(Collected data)
[Start of Attachment]

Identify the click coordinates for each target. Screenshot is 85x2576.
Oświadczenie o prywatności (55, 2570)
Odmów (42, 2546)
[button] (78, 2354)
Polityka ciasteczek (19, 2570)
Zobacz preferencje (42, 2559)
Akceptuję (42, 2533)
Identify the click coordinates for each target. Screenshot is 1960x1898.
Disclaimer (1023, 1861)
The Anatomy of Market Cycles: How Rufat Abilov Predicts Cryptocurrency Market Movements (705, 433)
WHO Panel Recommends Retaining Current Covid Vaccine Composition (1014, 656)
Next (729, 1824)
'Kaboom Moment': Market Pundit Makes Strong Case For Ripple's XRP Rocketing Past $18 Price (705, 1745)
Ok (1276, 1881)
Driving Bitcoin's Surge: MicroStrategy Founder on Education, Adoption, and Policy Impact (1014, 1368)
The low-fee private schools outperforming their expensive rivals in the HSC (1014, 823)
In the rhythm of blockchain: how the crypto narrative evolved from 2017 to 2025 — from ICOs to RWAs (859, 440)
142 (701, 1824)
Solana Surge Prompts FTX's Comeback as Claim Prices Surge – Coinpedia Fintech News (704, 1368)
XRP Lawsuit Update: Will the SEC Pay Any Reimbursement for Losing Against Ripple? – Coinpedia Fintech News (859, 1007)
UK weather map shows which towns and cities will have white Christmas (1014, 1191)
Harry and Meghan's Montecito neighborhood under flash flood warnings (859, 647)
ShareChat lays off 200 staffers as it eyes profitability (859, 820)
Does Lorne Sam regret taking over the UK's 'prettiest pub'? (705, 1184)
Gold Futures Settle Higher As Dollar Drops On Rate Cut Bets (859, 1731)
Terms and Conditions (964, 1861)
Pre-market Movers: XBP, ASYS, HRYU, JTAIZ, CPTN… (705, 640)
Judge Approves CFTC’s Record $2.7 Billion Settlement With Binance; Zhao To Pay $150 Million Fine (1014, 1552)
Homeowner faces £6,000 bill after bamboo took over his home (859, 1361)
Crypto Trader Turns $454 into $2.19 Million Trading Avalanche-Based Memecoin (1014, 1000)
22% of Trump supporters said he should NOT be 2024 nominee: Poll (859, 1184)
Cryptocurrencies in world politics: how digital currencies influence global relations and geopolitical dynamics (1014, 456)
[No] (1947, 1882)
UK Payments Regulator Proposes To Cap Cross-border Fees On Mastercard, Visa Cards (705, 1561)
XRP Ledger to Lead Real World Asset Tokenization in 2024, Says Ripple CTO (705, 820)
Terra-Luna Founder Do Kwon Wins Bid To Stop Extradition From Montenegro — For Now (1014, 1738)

[End of Attachment]

_Exercise directions:_
Could you restate, word for word, the lines above from the one with "Zobacz preferencje (42, 2559)" to the one with "Driving Bitcoin's Surge: MicroStrategy", both included?

_Your solution:_
Zobacz preferencje (42, 2559)
Akceptuję (42, 2533)
Identify the click coordinates for each target. Screenshot is 1960x1898.
Disclaimer (1023, 1861)
The Anatomy of Market Cycles: How Rufat Abilov Predicts Cryptocurrency Market Movements (705, 433)
WHO Panel Recommends Retaining Current Covid Vaccine Composition (1014, 656)
Next (729, 1824)
'Kaboom Moment': Market Pundit Makes Strong Case For Ripple's XRP Rocketing Past $18 Price (705, 1745)
Ok (1276, 1881)
Driving Bitcoin's Surge: MicroStrategy Founder on Education, Adoption, and Policy Impact (1014, 1368)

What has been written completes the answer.